[Exercise description]: Return all of the records below verbatim.

:: Material provided

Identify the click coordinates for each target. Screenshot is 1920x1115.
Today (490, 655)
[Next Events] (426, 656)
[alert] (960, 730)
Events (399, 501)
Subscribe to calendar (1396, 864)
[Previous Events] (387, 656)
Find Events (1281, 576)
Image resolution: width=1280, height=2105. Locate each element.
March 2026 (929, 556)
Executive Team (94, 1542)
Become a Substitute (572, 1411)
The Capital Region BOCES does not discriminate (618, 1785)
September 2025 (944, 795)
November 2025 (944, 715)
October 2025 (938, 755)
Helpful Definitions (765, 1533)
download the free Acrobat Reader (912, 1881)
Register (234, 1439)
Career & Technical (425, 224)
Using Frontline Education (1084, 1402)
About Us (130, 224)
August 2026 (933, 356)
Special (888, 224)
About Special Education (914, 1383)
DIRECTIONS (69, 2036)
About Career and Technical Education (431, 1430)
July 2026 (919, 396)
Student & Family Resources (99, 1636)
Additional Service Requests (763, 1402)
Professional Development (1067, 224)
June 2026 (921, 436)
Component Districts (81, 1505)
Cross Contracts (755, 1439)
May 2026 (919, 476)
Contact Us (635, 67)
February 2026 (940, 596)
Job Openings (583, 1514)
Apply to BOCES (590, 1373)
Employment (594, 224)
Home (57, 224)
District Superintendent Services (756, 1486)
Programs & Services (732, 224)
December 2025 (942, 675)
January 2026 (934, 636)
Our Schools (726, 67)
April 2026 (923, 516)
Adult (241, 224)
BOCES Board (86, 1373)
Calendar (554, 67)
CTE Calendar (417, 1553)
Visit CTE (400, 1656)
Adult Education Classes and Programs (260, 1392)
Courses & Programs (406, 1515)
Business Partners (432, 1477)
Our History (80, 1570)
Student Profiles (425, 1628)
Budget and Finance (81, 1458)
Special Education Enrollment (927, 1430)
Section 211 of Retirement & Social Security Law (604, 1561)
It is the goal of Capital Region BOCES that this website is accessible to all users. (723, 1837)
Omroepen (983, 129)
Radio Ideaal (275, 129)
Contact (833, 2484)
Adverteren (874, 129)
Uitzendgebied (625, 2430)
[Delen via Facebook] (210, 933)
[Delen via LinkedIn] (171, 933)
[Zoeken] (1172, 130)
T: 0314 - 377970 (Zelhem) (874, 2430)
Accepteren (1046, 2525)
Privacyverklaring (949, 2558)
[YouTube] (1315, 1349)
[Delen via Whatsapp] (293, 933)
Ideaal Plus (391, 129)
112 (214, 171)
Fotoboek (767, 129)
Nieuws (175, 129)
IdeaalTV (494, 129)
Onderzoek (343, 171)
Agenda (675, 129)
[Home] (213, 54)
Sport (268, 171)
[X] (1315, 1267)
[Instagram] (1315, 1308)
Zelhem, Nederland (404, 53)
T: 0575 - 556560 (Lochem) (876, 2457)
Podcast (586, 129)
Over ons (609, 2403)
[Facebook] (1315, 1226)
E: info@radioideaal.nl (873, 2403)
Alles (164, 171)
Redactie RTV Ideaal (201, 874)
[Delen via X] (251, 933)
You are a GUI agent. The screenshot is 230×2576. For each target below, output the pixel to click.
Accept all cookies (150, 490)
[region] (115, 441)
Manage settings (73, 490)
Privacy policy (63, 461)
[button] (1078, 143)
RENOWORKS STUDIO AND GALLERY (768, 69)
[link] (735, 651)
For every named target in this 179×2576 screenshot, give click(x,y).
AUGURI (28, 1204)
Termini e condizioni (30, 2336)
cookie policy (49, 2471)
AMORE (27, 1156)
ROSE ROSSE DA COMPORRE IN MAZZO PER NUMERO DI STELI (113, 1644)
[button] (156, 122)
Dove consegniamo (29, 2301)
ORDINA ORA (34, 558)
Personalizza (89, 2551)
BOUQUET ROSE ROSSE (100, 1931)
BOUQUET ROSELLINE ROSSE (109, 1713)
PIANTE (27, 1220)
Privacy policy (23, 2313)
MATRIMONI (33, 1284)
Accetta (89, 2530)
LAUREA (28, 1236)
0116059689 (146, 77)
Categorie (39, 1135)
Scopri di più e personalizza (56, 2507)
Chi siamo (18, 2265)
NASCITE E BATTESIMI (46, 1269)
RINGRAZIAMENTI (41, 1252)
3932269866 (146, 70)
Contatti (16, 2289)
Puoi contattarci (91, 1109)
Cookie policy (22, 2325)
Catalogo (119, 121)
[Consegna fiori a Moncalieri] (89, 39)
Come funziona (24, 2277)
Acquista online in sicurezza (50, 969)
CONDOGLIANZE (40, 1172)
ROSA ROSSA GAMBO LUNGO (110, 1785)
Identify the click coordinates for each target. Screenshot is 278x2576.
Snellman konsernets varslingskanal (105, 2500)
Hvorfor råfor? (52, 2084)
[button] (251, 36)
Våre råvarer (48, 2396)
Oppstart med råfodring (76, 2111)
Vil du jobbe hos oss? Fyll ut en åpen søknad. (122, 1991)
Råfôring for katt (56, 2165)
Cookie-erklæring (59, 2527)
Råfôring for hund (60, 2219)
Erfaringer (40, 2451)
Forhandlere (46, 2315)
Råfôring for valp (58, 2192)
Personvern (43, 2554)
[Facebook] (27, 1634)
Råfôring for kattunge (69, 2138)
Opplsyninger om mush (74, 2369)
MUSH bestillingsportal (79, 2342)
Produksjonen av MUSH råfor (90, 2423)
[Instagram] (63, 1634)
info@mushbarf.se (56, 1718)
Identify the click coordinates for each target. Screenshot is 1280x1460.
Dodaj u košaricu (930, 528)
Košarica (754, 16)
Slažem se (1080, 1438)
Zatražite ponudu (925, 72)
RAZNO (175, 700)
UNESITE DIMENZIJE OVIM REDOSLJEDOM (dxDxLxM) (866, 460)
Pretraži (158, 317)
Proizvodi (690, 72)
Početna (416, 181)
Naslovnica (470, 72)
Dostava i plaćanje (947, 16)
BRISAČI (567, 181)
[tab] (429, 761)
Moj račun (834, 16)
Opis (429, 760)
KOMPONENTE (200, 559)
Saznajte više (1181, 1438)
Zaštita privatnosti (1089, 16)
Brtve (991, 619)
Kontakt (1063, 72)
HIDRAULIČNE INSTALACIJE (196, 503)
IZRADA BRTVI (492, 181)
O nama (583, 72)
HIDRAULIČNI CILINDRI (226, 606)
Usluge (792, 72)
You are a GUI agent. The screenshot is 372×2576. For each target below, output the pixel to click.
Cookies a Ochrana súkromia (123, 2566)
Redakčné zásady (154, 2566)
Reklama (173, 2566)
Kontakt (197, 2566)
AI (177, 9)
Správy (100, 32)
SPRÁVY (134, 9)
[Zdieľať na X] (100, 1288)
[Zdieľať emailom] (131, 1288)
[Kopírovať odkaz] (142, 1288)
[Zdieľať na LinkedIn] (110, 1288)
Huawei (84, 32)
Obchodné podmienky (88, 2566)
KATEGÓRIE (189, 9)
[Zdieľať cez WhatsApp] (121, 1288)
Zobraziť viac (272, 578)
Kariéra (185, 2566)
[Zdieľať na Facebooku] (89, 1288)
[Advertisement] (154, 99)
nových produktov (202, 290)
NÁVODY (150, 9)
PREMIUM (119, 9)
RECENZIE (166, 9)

::::

[Task response]:
Identify the click coordinates for each target. Screenshot is 1920x1115.
Today (490, 655)
[Next Events] (426, 656)
[alert] (960, 730)
Events (399, 501)
Subscribe to calendar (1396, 864)
[Previous Events] (387, 656)
Find Events (1281, 576)
Image resolution: width=1280, height=2105. Locate each element.
March 2026 (929, 556)
Executive Team (94, 1542)
Become a Substitute (572, 1411)
The Capital Region BOCES does not discriminate (618, 1785)
September 2025 (944, 795)
November 2025 (944, 715)
October 2025 (938, 755)
Helpful Definitions (765, 1533)
download the free Acrobat Reader (912, 1881)
Register (234, 1439)
Career & Technical (425, 224)
Using Frontline Education (1084, 1402)
About Us (130, 224)
August 2026 (933, 356)
Special (888, 224)
About Special Education (914, 1383)
DIRECTIONS (69, 2036)
About Career and Technical Education (431, 1430)
July 2026 (919, 396)
Student & Family Resources (99, 1636)
Additional Service Requests (763, 1402)
Professional Development (1067, 224)
June 2026 (921, 436)
Component Districts (81, 1505)
Cross Contracts (755, 1439)
May 2026 (919, 476)
Contact Us (635, 67)
February 2026 (940, 596)
Job Openings (583, 1514)
Apply to BOCES (590, 1373)
Employment (594, 224)
Home (57, 224)
District Superintendent Services (756, 1486)
Programs & Services (732, 224)
December 2025 (942, 675)
January 2026 (934, 636)
Our Schools (726, 67)
April 2026 (923, 516)
Adult (241, 224)
BOCES Board (86, 1373)
Calendar (554, 67)
CTE Calendar (417, 1553)
Visit CTE (400, 1656)
Adult Education Classes and Programs (260, 1392)
Courses & Programs (406, 1515)
Business Partners (432, 1477)
Our History (80, 1570)
Student Profiles (425, 1628)
Budget and Finance (81, 1458)
Special Education Enrollment (927, 1430)
Section 211 of Retirement & Social Security Law (604, 1561)
It is the goal of Capital Region BOCES that this website is accessible to all users. (723, 1837)
Omroepen (983, 129)
Radio Ideaal (275, 129)
Contact (833, 2484)
Adverteren (874, 129)
Uitzendgebied (625, 2430)
[Delen via Facebook] (210, 933)
[Delen via LinkedIn] (171, 933)
[Zoeken] (1172, 130)
T: 0314 - 377970 (Zelhem) (874, 2430)
Accepteren (1046, 2525)
Privacyverklaring (949, 2558)
[YouTube] (1315, 1349)
[Delen via Whatsapp] (293, 933)
Ideaal Plus (391, 129)
112 (214, 171)
Fotoboek (767, 129)
Nieuws (175, 129)
IdeaalTV (494, 129)
Onderzoek (343, 171)
Agenda (675, 129)
[Home] (213, 54)
Sport (268, 171)
[X] (1315, 1267)
[Instagram] (1315, 1308)
Zelhem, Nederland (404, 53)
T: 0575 - 556560 (Lochem) (876, 2457)
Podcast (586, 129)
Over ons (609, 2403)
[Facebook] (1315, 1226)
E: info@radioideaal.nl (873, 2403)
Alles (164, 171)
Redactie RTV Ideaal (201, 874)
[Delen via X] (251, 933)
You are a GUI agent. The screenshot is 230×2576. For each target below, output the pixel to click.
Accept all cookies (150, 490)
[region] (115, 441)
Manage settings (73, 490)
Privacy policy (63, 461)
[button] (1078, 143)
RENOWORKS STUDIO AND GALLERY (768, 69)
[link] (735, 651)
For every named target in this 179×2576 screenshot, give click(x,y).
AUGURI (28, 1204)
Termini e condizioni (30, 2336)
cookie policy (49, 2471)
AMORE (27, 1156)
ROSE ROSSE DA COMPORRE IN MAZZO PER NUMERO DI STELI (113, 1644)
[button] (156, 122)
Dove consegniamo (29, 2301)
ORDINA ORA (34, 558)
Personalizza (89, 2551)
BOUQUET ROSE ROSSE (100, 1931)
BOUQUET ROSELLINE ROSSE (109, 1713)
PIANTE (27, 1220)
Privacy policy (23, 2313)
MATRIMONI (33, 1284)
Accetta (89, 2530)
LAUREA (28, 1236)
0116059689 (146, 77)
Categorie (39, 1135)
Scopri di più e personalizza (56, 2507)
Chi siamo (18, 2265)
NASCITE E BATTESIMI (46, 1269)
RINGRAZIAMENTI (41, 1252)
3932269866 (146, 70)
Contatti (16, 2289)
Puoi contattarci (91, 1109)
Cookie policy (22, 2325)
Catalogo (119, 121)
[Consegna fiori a Moncalieri] (89, 39)
Come funziona (24, 2277)
Acquista online in sicurezza (50, 969)
CONDOGLIANZE (40, 1172)
ROSA ROSSA GAMBO LUNGO (110, 1785)
Identify the click coordinates for each target. Screenshot is 278x2576.
Snellman konsernets varslingskanal (105, 2500)
Hvorfor råfor? (52, 2084)
[button] (251, 36)
Våre råvarer (48, 2396)
Oppstart med råfodring (76, 2111)
Vil du jobbe hos oss? Fyll ut en åpen søknad. (122, 1991)
Råfôring for katt (56, 2165)
Cookie-erklæring (59, 2527)
Råfôring for hund (60, 2219)
Erfaringer (40, 2451)
Forhandlere (46, 2315)
Råfôring for valp (58, 2192)
Personvern (43, 2554)
[Facebook] (27, 1634)
Råfôring for kattunge (69, 2138)
Opplsyninger om mush (74, 2369)
MUSH bestillingsportal (79, 2342)
Produksjonen av MUSH råfor (90, 2423)
[Instagram] (63, 1634)
info@mushbarf.se (56, 1718)
Identify the click coordinates for each target. Screenshot is 1280x1460.
Dodaj u košaricu (930, 528)
Košarica (754, 16)
Slažem se (1080, 1438)
Zatražite ponudu (925, 72)
RAZNO (175, 700)
UNESITE DIMENZIJE OVIM REDOSLJEDOM (dxDxLxM) (866, 460)
Pretraži (158, 317)
Proizvodi (690, 72)
Početna (416, 181)
Naslovnica (470, 72)
Dostava i plaćanje (947, 16)
BRISAČI (567, 181)
[tab] (429, 761)
Moj račun (834, 16)
Opis (429, 760)
KOMPONENTE (200, 559)
Saznajte više (1181, 1438)
Zaštita privatnosti (1089, 16)
Brtve (991, 619)
Kontakt (1063, 72)
HIDRAULIČNE INSTALACIJE (196, 503)
IZRADA BRTVI (492, 181)
O nama (583, 72)
HIDRAULIČNI CILINDRI (226, 606)
Usluge (792, 72)
You are a GUI agent. The screenshot is 372×2576. For each target below, output the pixel to click.
Cookies a Ochrana súkromia (123, 2566)
Redakčné zásady (154, 2566)
Reklama (173, 2566)
Kontakt (197, 2566)
AI (177, 9)
Správy (100, 32)
SPRÁVY (134, 9)
[Zdieľať na X] (100, 1288)
[Zdieľať emailom] (131, 1288)
[Kopírovať odkaz] (142, 1288)
[Zdieľať na LinkedIn] (110, 1288)
Huawei (84, 32)
Obchodné podmienky (88, 2566)
KATEGÓRIE (189, 9)
[Zdieľať cez WhatsApp] (121, 1288)
Zobraziť viac (272, 578)
Kariéra (185, 2566)
[Zdieľať na Facebooku] (89, 1288)
[Advertisement] (154, 99)
nových produktov (202, 290)
NÁVODY (150, 9)
PREMIUM (119, 9)
RECENZIE (166, 9)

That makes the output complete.